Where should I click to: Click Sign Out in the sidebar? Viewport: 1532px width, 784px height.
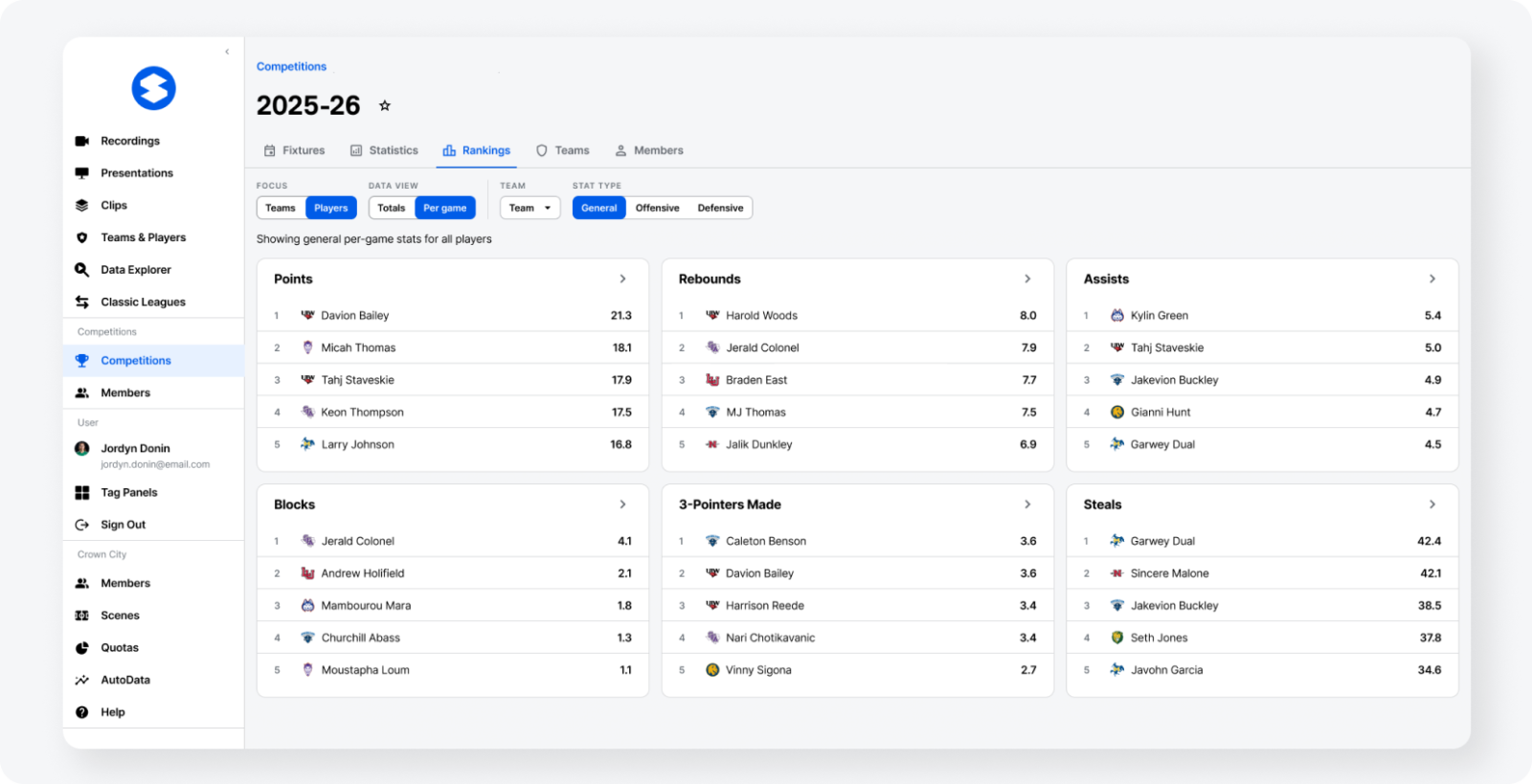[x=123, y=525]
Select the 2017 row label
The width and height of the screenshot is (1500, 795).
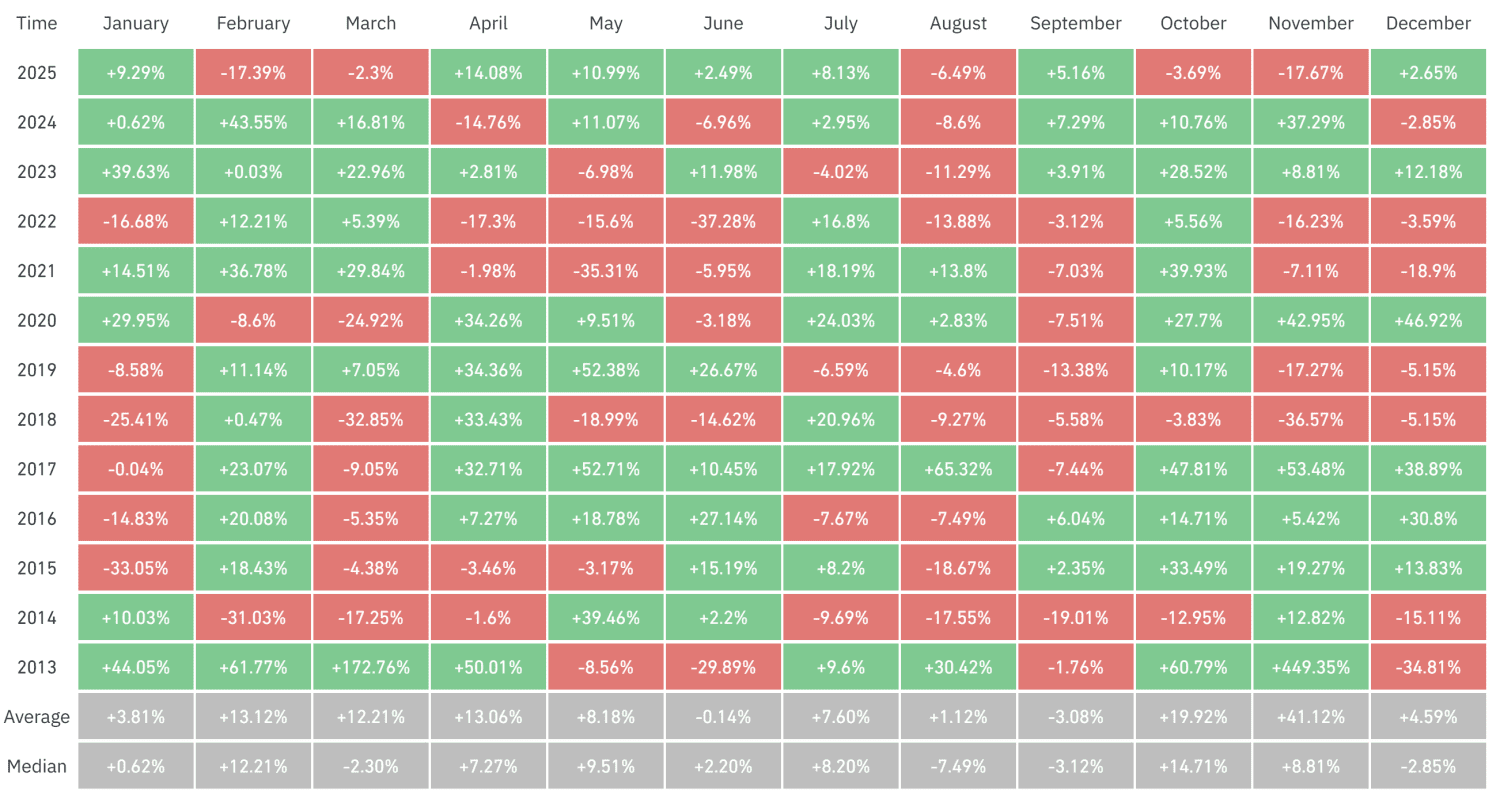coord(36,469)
# # # #
Exercise prompt — From the first line to the last, set down the records above exactly and skip the pictures.

Answer to the problem —
Where should I click to: Click Sign Out in the sidebar? Viewport: 1532px width, 784px height.
[x=123, y=525]
Select the 2017 row label
The width and height of the screenshot is (1500, 795).
coord(36,469)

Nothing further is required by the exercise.